In 1995, the Ninth Circuit affirmed a 100 percent allocation of liability to the directors and officers for the settlement of an underlying 10b-5 securities action. Nordstrom, Inc. v. Chubb & Son, Inc., 54 F.3d 1425 (9th Cir. 1995). Ostensibly in the name of expanding directors’ and officers’ insurance protection, the decision finds the D&O insurer liable for the corporation’s exposure.
The D&O industry has responded to the Nordstrom decision in two primary ways. First, as discussed above, many D&O policies now include entity securities coverage. Entity coverage essentially renders allocation unnecessary for securities claims. Second, D&O policies now include extensive allocation clauses that require the parties to negotiate an allocation agreement. If the parties are unable to agree, many policies provide a default or may require the parties to submit to arbitration on the allocation issue.
C. Bankruptcy Claims
A corporation’s bankruptcy may have a great impact on its directors and officers insurance coverage. First, in dividing up the bankrupt estate, “some courts have held that insurance policies are part of the estate, although the proceeds may not be.” Reliance Ins. Co. v. Weis, 148 B.R. 575 (E.D. Mo. 1992), (citing In re Daisy Systems Securities Litigation, 132 B.R. 752 (N.D. Cal. 1991); In re Louisiana World Exposition, 832 F.2d 1391 (5th Cir. 1987); In re Minoco Group of Companies, Ltd., 799 F.2d 517 (9th Cir. 1986)).

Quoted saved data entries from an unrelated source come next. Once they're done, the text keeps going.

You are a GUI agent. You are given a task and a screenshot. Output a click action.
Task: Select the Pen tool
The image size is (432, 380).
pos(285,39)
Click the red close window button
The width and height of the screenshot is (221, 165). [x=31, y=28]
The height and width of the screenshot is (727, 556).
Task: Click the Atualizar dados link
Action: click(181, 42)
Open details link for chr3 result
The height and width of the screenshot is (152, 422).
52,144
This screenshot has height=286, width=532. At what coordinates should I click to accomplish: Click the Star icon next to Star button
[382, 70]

If the policy and its proceeds are property of the estate, the insureds may need bankruptcy court approval to obtain proceeds from the insurer.
Second, where a claim is brought against a corporation’s directors and officers and the entity is bankrupt, it will be unable to indemnify them. Thus, A-Side Coverage may be available.
Finally, claims by debtors in possession or trustees against directors or officers for the benefit of creditors may implicate the IvI exclusion. The analytical question is whether a trustee or debtor in possession stands in the shoes of the corporation. The case law addressing this question is growing but no consensus has emerged. There is case law finding both that a claim brought by a trustee is not barred by an IvI exclusion; In re Pintlar Corp., 205 B.R. 945; and that a claim brought pursuant to a liquidation plan is barred by an IvI exclusion. Weis, 148 B.R. 575.
D. Combined Risk Policies
In the last few years, many insurers have offered multi-year, multi-line insurance policies that have combined several different types of coverages under one policy (and often subject to a single aggregate limit of liability). Insureds have used this approach to build “towers” of coverage that may often provide hundreds of millions of dollars for this combined risk. The combined policies often include D&O coverage (A-Side, B-Side and Entity Securities coverage), EPL coverage, fiduciary liability coverage, professional liability errors and omissions coverage (for financial institutions), and fidelity or crime bonds (for employee dishonesty and related losses). Combining these risks presents challenging issues for both insurers and insureds, since the risks insured are quite varied, often subject to different terms, and involve significant limits of liability and premium dollars.